> **EXERCISE DETAILS**
Copy out every item below word for word, keeping each line as it appears.

(Collected data)
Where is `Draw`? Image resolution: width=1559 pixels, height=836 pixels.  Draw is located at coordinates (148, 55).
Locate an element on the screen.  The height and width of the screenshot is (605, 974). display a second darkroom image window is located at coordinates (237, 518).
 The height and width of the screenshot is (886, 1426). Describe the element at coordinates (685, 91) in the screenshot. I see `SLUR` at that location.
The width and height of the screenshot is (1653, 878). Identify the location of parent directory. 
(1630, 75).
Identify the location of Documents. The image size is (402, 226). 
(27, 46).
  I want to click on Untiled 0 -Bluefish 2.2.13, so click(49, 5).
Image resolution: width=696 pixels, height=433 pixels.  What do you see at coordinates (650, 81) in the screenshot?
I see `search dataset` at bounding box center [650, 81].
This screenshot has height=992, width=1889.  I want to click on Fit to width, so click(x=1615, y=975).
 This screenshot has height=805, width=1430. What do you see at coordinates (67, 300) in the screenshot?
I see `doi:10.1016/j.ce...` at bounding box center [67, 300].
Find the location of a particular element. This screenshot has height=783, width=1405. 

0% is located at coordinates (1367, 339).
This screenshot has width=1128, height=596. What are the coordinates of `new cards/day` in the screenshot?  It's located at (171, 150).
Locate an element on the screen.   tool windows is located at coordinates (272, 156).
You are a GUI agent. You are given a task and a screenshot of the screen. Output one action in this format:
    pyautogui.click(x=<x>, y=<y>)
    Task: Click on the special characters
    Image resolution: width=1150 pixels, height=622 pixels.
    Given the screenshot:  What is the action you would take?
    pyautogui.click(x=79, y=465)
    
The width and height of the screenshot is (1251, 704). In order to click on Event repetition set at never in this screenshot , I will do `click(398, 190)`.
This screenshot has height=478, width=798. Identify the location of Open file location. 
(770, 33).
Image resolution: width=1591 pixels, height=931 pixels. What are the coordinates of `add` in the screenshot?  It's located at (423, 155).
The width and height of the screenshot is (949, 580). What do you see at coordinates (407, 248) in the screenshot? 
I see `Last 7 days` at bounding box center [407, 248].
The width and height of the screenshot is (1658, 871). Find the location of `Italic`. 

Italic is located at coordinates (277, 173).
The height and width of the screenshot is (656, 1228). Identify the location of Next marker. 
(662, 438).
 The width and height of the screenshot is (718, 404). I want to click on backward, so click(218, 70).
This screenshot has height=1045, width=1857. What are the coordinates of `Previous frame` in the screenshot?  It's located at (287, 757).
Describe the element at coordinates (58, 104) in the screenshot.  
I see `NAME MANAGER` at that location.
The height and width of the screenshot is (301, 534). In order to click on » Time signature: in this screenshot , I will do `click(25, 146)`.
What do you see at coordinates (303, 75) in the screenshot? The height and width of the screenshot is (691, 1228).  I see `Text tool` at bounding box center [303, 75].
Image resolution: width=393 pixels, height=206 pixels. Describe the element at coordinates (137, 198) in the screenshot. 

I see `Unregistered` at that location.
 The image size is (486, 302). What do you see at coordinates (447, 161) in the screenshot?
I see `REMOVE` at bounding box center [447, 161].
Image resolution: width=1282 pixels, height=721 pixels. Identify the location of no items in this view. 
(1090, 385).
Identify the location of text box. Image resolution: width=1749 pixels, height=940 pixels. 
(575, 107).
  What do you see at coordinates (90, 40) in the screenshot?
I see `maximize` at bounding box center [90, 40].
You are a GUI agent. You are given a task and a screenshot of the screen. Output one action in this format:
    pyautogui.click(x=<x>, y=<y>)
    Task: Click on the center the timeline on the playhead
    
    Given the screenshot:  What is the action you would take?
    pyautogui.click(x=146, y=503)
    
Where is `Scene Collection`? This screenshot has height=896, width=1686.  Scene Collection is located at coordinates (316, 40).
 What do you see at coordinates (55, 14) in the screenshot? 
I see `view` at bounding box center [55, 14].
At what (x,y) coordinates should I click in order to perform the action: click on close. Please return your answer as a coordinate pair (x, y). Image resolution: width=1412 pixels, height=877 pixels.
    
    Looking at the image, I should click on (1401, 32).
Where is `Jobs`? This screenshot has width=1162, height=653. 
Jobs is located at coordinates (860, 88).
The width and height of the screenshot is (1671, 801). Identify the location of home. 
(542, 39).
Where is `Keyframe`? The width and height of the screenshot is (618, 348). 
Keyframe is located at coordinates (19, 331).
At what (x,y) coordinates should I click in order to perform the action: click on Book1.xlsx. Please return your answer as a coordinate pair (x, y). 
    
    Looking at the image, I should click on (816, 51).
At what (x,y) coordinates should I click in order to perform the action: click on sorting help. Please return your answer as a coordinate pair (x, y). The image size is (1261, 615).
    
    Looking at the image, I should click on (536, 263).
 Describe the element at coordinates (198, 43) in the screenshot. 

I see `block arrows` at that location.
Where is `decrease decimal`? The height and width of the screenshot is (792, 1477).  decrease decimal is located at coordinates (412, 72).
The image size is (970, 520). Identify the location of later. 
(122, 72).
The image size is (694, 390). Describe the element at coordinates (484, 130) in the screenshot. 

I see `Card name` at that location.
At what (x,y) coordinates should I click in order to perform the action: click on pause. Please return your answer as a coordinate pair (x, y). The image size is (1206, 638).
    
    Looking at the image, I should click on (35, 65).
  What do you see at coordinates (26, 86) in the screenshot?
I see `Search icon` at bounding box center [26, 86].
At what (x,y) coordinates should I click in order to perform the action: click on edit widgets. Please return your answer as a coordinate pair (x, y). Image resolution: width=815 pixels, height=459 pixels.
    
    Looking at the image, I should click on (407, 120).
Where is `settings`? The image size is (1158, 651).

> **FINISHED TASK**
Where is `Draw`? Image resolution: width=1559 pixels, height=836 pixels.  Draw is located at coordinates (148, 55).
Locate an element on the screen.  The height and width of the screenshot is (605, 974). display a second darkroom image window is located at coordinates (237, 518).
 The height and width of the screenshot is (886, 1426). Describe the element at coordinates (685, 91) in the screenshot. I see `SLUR` at that location.
The width and height of the screenshot is (1653, 878). Identify the location of parent directory. 
(1630, 75).
Identify the location of Documents. The image size is (402, 226). 
(27, 46).
  I want to click on Untiled 0 -Bluefish 2.2.13, so click(49, 5).
Image resolution: width=696 pixels, height=433 pixels.  What do you see at coordinates (650, 81) in the screenshot?
I see `search dataset` at bounding box center [650, 81].
This screenshot has height=992, width=1889.  I want to click on Fit to width, so click(x=1615, y=975).
 This screenshot has height=805, width=1430. What do you see at coordinates (67, 300) in the screenshot?
I see `doi:10.1016/j.ce...` at bounding box center [67, 300].
Find the location of a particular element. This screenshot has height=783, width=1405. 

0% is located at coordinates (1367, 339).
This screenshot has width=1128, height=596. What are the coordinates of `new cards/day` in the screenshot?  It's located at (171, 150).
Locate an element on the screen.   tool windows is located at coordinates (272, 156).
You are a GUI agent. You are given a task and a screenshot of the screen. Output one action in this format:
    pyautogui.click(x=<x>, y=<y>)
    Task: Click on the special characters
    Image resolution: width=1150 pixels, height=622 pixels.
    Given the screenshot:  What is the action you would take?
    pyautogui.click(x=79, y=465)
    
The width and height of the screenshot is (1251, 704). In order to click on Event repetition set at never in this screenshot , I will do `click(398, 190)`.
This screenshot has height=478, width=798. Identify the location of Open file location. 
(770, 33).
Image resolution: width=1591 pixels, height=931 pixels. What are the coordinates of `add` in the screenshot?  It's located at (423, 155).
The width and height of the screenshot is (949, 580). What do you see at coordinates (407, 248) in the screenshot? 
I see `Last 7 days` at bounding box center [407, 248].
The width and height of the screenshot is (1658, 871). Find the location of `Italic`. 

Italic is located at coordinates (277, 173).
The height and width of the screenshot is (656, 1228). Identify the location of Next marker. 
(662, 438).
 The width and height of the screenshot is (718, 404). I want to click on backward, so click(218, 70).
This screenshot has height=1045, width=1857. What are the coordinates of `Previous frame` in the screenshot?  It's located at (287, 757).
Describe the element at coordinates (58, 104) in the screenshot.  
I see `NAME MANAGER` at that location.
The height and width of the screenshot is (301, 534). In order to click on » Time signature: in this screenshot , I will do `click(25, 146)`.
What do you see at coordinates (303, 75) in the screenshot? The height and width of the screenshot is (691, 1228).  I see `Text tool` at bounding box center [303, 75].
Image resolution: width=393 pixels, height=206 pixels. Describe the element at coordinates (137, 198) in the screenshot. 

I see `Unregistered` at that location.
 The image size is (486, 302). What do you see at coordinates (447, 161) in the screenshot?
I see `REMOVE` at bounding box center [447, 161].
Image resolution: width=1282 pixels, height=721 pixels. Identify the location of no items in this view. 
(1090, 385).
Identify the location of text box. Image resolution: width=1749 pixels, height=940 pixels. 
(575, 107).
  What do you see at coordinates (90, 40) in the screenshot?
I see `maximize` at bounding box center [90, 40].
You are a GUI agent. You are given a task and a screenshot of the screen. Output one action in this format:
    pyautogui.click(x=<x>, y=<y>)
    Task: Click on the center the timeline on the playhead
    
    Given the screenshot:  What is the action you would take?
    pyautogui.click(x=146, y=503)
    
Where is `Scene Collection`? This screenshot has height=896, width=1686.  Scene Collection is located at coordinates (316, 40).
 What do you see at coordinates (55, 14) in the screenshot? 
I see `view` at bounding box center [55, 14].
At what (x,y) coordinates should I click in order to perform the action: click on close. Please return your answer as a coordinate pair (x, y). Image resolution: width=1412 pixels, height=877 pixels.
    
    Looking at the image, I should click on (1401, 32).
Where is `Jobs`? This screenshot has width=1162, height=653. 
Jobs is located at coordinates (860, 88).
The width and height of the screenshot is (1671, 801). Identify the location of home. 
(542, 39).
Where is `Keyframe`? The width and height of the screenshot is (618, 348). 
Keyframe is located at coordinates (19, 331).
At what (x,y) coordinates should I click in order to perform the action: click on Book1.xlsx. Please return your answer as a coordinate pair (x, y). 
    
    Looking at the image, I should click on (816, 51).
At what (x,y) coordinates should I click in order to perform the action: click on sorting help. Please return your answer as a coordinate pair (x, y). The image size is (1261, 615).
    
    Looking at the image, I should click on (536, 263).
 Describe the element at coordinates (198, 43) in the screenshot. 

I see `block arrows` at that location.
Where is `decrease decimal`? The height and width of the screenshot is (792, 1477).  decrease decimal is located at coordinates (412, 72).
The image size is (970, 520). Identify the location of later. 
(122, 72).
The image size is (694, 390). Describe the element at coordinates (484, 130) in the screenshot. 

I see `Card name` at that location.
At what (x,y) coordinates should I click in order to perform the action: click on pause. Please return your answer as a coordinate pair (x, y). The image size is (1206, 638).
    
    Looking at the image, I should click on (35, 65).
  What do you see at coordinates (26, 86) in the screenshot?
I see `Search icon` at bounding box center [26, 86].
At what (x,y) coordinates should I click in order to perform the action: click on edit widgets. Please return your answer as a coordinate pair (x, y). Image resolution: width=815 pixels, height=459 pixels.
    
    Looking at the image, I should click on (407, 120).
Where is `settings`? The image size is (1158, 651).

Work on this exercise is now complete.